OnePath head of propositions and group life Gerard Kerr said the improvements lined up with demand from advisers to partner with insurers that were easy to do business with and allowed them to improve efficiency.
“Over the past few years, OnePath has invested in developing market-leading and award-winning technology to simplify insurance and save advisers and their clients time,” Mr Kerr said.
“Linking these technologies is the next step in OnePath’s work to deliver advisers and customers a more valuable customer experience.”
Mr Kerr said the group hoped the new system would be more intuitive for advisers from end to end.
“By connecting these capabilities, OnePath is providing advisers and their customers with an insurance solution that is in not only in sync but is speaking the same language and working for them from start to finish,” he said.




When will OnePath fix its antiquated commission statement technology?
OnePath insists on sending them as encrypted files, using encryption software from the 1990s. To open them you have to purchase and install that specific software. Because it’s so old, it has incompatibilities with a lot of modern stuff, and buggers your computer for other things.
OnePath says “we have to do it that way for compliance”. But no-one else does it that way. Just another example of big companies using “compliance” as a bureaucratic excuse for “incompetence”.
just charge fee for service on insurance and stop being conflicted in your advice….
What an uneducated simpleton comment that is!
I do charge fees for insurance advice, but it’s BID and FASEA that stop me from being conflicted, not the advice payment method.

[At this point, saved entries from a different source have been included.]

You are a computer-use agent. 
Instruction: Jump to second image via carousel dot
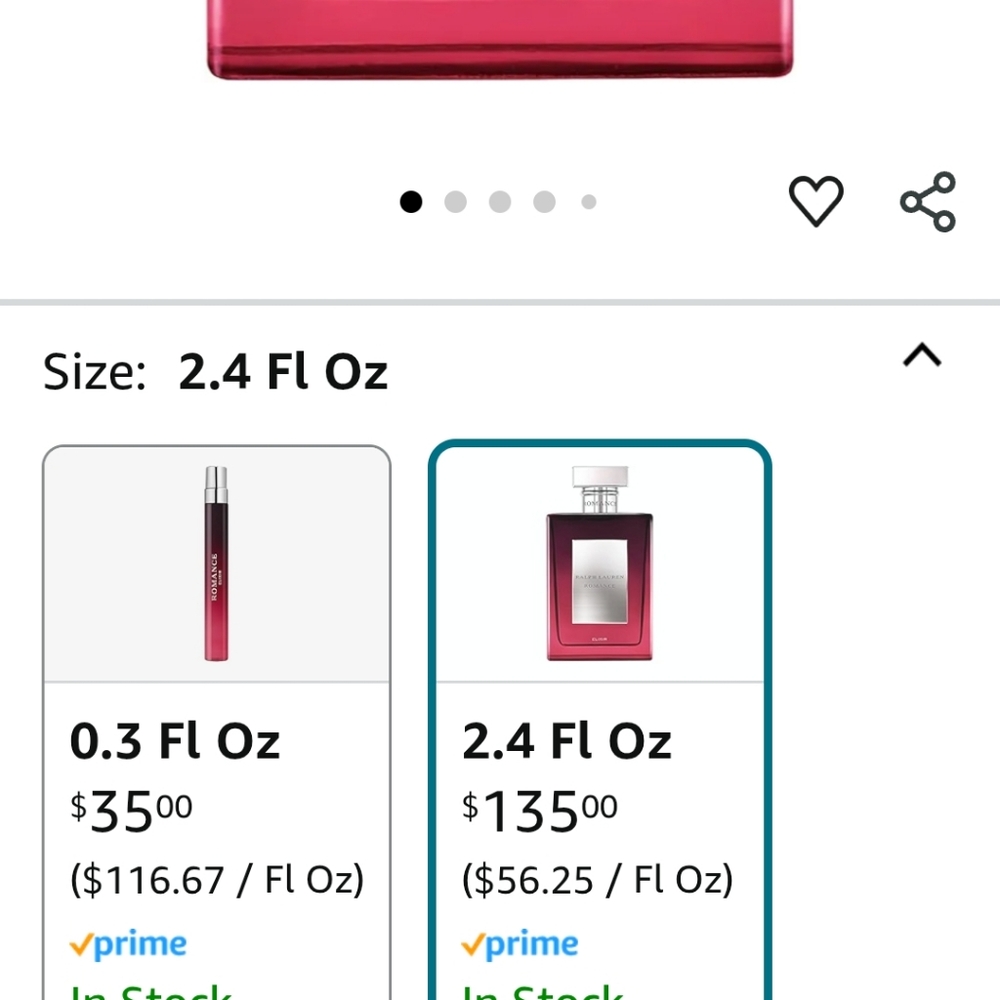tap(455, 202)
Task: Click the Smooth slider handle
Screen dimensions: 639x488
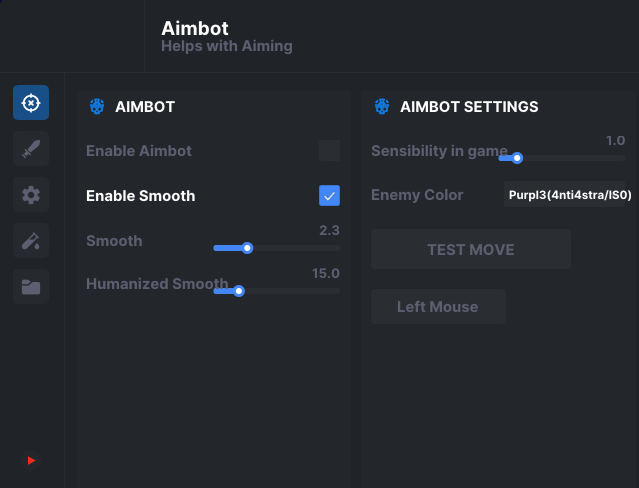Action: pos(247,248)
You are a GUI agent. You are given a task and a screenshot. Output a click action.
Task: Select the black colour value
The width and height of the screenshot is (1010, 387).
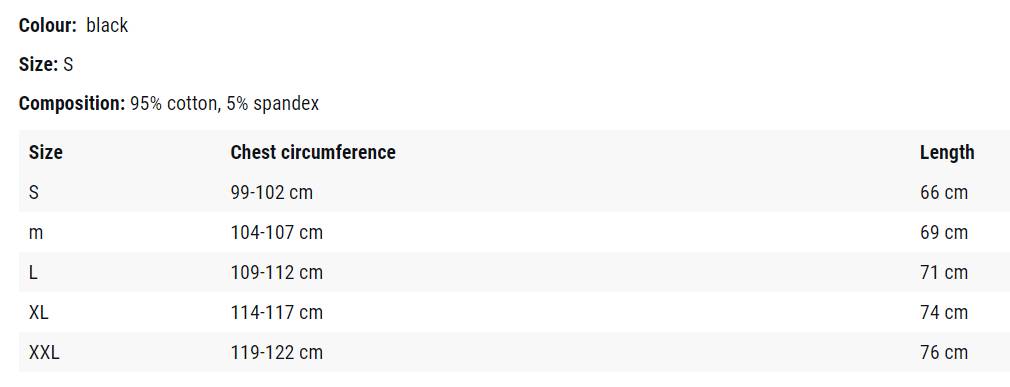[x=107, y=26]
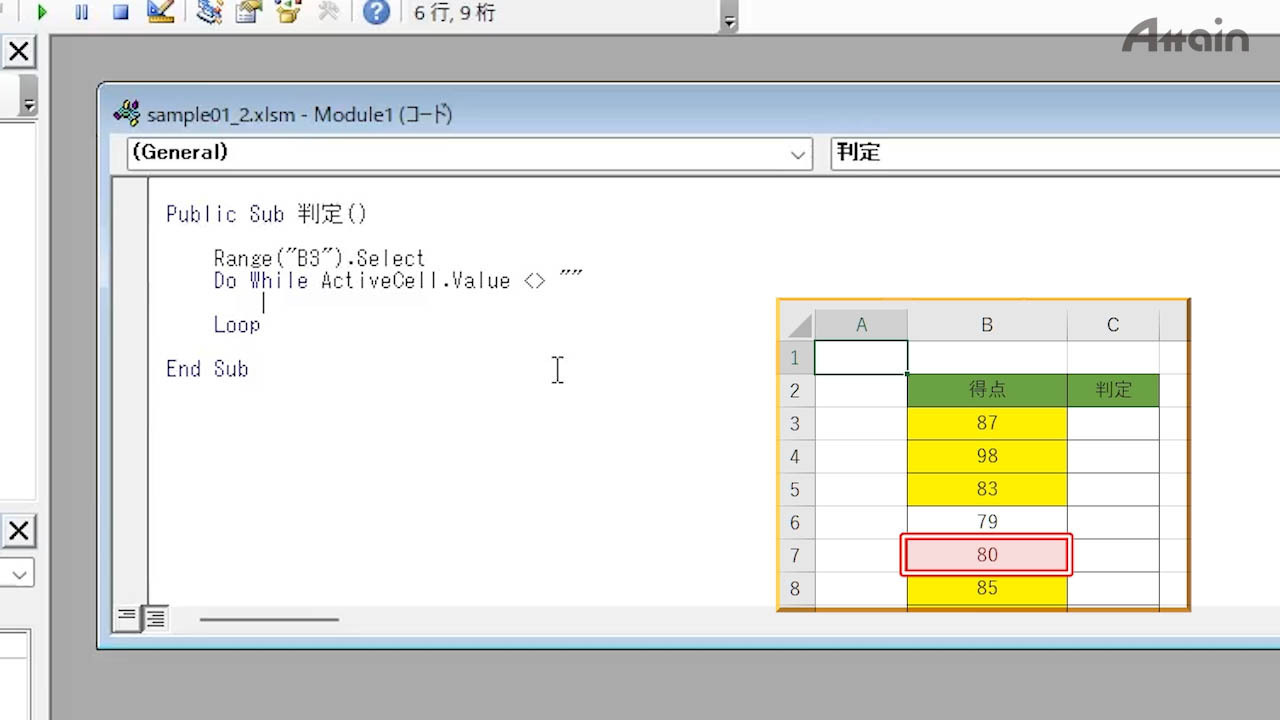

I also receive commissions from those insurers where I do the application lodgement and underwriting facilitation for them. Since that work is essentially outsourced admin I do for the insurer, it is appropriate the insurer pays me directly for it. Alternatively the client can go direct to the insurer and pay the same premium. The insurer still has to cover all the admin costs inhouse, so it’s no cheaper for the client. It’s why union fund and online products are rarely cheaper for the same standard of cover, in spite of having “no commissions”.